Une dernière salle attend les touristes; elle est remplie de photographies plus ou moins réussies, de bibelots plus ou moins artistiques, représentant sur papier, sur bois, sur porcelaine, le château sous tous ses aspects.
Notre guide en jupon, c’est une justice à lui rendre, ne s’est pas montrée plus aimable comme marchande que comme cicérone; et je l’avoue tout bas, cette dernière salle m’a fait complètement descendre des hauteurs de l’histoire, pour rentrer dans les mesquines réalités de la vie.
La vieille ville de Blois a beaucoup de cachet; elle fut entièrement dévalisée par les Prussiens en 1870.
C’est égal, l’ennemi qui sut lui voler tant de choses, n’a pu lui enlever son grand air d’autrefois.
Les vieux hôtels habités jadis par les seigneurs de la Cour intéressent par leur architecture et les souvenirs qu’ils rappellent. Je citerai les hôtels d’Amboise, d’Epernon, de Cheverny ou petit Louvre, de Guise, d’Alluye, de la Chancellerie et… il y en a d’autres.
J’ai encore vu avec intérêt la belle vieille fontaine Louis XII, la Halle au blé, style moyen-âge.
Le plus bel édifice moderne de Blois, est l’évêché. Les jardins s’étendent en terrasses régulières, et de la plus élevée, le panorama est délicieux.
C’est aussi à Blois que se trouve l’église Saint-Nicolas, la plus belle de tout le département, après celle de Vendôme.
Blois a de jolies promenades. Quelle ville, d’ailleurs, n’a pas son Mail! La promenade des Allées est une belle arrivée sous bois, elle a plus d’une demi-lieue et aboutit à une forêt. De la butte des Capucins, chantée par Victor Hugo, la vue n’a d’autres bornes que la limite d’un horizon sans fin. Les trois forêts qui entourent Blois étaient extrêmement considérables au moyen-âge. Depuis trois siècles, elles ont la même étendue, et comprennent environ dix mille hectares, rapportant annuellement un million.

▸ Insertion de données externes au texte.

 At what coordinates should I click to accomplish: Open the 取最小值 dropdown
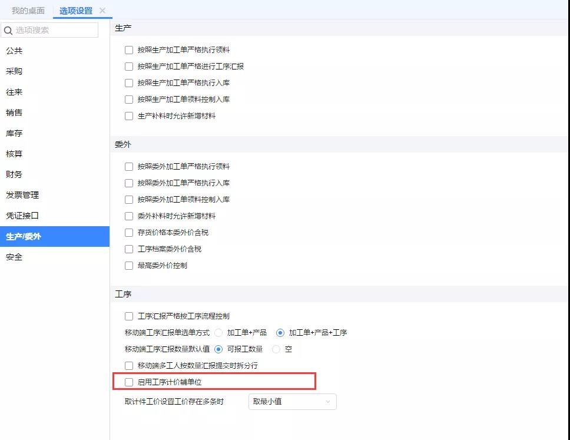coord(292,402)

En 1814, l’Impératrice Marie-Louise se retira à Blois; c’est de là que sont datés ses derniers actes.
Autour de Blois sont encore de bien beaux châteaux. J’ai visité Chaumont et Chambord, le roi des châteaux.
Les autres, hélas, je ne les ai vus… que dans mon guide qui signale particulièrement Cheverny, dont l’architecture extérieure et le mobilier intérieur, sont dignes l’un de l’autre; le château de Beauregard, monument historique fort remarquable et les imposantes ruines du château de Bury.